A molecule of rocuronium

Rocuronium syringe

A syringe of rocuronium. The bright red/orange color of the label signifies that it is a neuromuscular blocking agent.

Yay for the first NMB I saw in person. When I volunteered at the hospital before college, I got to work cleaning up the operating rooms after surgery, and the nurse anesthetists would sometimes leave their drugs out for the next patient. On my first day volunteering, in fact, in the first operating room I was called to clean up, I saw a vial of rocuronium left out on the drug cart. That was a happy day.

I've heard it pronounced both "raw" and "roh"-curonium. According to most drug information websites, "roh"-curonium is correct, even though rocuronium stands for "rapid onset" curonium, and "onset" has an "aw" sound. I've always pronounced it "roh" though anyways.


Rocuronium was approved by the FDA on March 17, 1994. It is a rapid onset intermediate duration nondepolarizing steroid structured neuromuscular blocking agent with the formula C32H53N2O4.
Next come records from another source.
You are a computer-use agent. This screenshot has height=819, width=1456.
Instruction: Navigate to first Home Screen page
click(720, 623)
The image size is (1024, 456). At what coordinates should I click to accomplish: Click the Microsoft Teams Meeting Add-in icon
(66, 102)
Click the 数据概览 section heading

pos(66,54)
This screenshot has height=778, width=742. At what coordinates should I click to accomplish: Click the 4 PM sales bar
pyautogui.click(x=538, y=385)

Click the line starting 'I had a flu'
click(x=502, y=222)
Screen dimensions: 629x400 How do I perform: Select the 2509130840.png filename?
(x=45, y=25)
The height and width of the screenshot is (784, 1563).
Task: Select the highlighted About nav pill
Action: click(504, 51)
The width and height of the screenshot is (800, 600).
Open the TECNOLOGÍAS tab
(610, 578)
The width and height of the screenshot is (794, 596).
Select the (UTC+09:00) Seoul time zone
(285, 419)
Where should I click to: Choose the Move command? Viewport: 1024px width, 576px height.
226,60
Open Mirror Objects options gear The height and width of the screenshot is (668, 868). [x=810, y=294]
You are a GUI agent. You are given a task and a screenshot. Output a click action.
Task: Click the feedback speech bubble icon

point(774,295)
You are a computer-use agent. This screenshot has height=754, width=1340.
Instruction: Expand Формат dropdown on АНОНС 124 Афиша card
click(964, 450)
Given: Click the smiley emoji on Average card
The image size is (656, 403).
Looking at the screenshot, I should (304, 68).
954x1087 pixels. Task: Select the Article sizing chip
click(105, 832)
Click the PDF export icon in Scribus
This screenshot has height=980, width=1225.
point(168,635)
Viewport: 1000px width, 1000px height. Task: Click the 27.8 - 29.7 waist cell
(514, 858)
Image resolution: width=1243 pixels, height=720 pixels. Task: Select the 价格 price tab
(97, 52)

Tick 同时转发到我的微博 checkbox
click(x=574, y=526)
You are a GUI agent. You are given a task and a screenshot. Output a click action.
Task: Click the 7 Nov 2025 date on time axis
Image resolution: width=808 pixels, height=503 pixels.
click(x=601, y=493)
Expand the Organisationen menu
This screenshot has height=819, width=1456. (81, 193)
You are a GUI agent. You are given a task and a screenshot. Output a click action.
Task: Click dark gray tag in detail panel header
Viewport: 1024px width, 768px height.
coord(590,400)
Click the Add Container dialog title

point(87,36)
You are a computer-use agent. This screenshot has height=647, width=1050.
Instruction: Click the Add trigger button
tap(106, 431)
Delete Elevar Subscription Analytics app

Many doctors consider rocuronium to be a safer alternative to succinylcholine, but SCh is still faster. As of 2012, they still use SCh. At the hospital I volunteered at, SCh for intubation and rocuronium during the surgery was the standard. They rarely used anything else.

From what I've heard, rocuronium hurts being injected into the body. I lack the personal experience to verify this. So does pancuronium, according to Carol Weihrer, who had pancuronium injected into her when she woke up during surgery.

Most vials of rocuronium have a yellow lid and a bright red label, and the rocuronium is usually at a concentration of 10 mg/mL.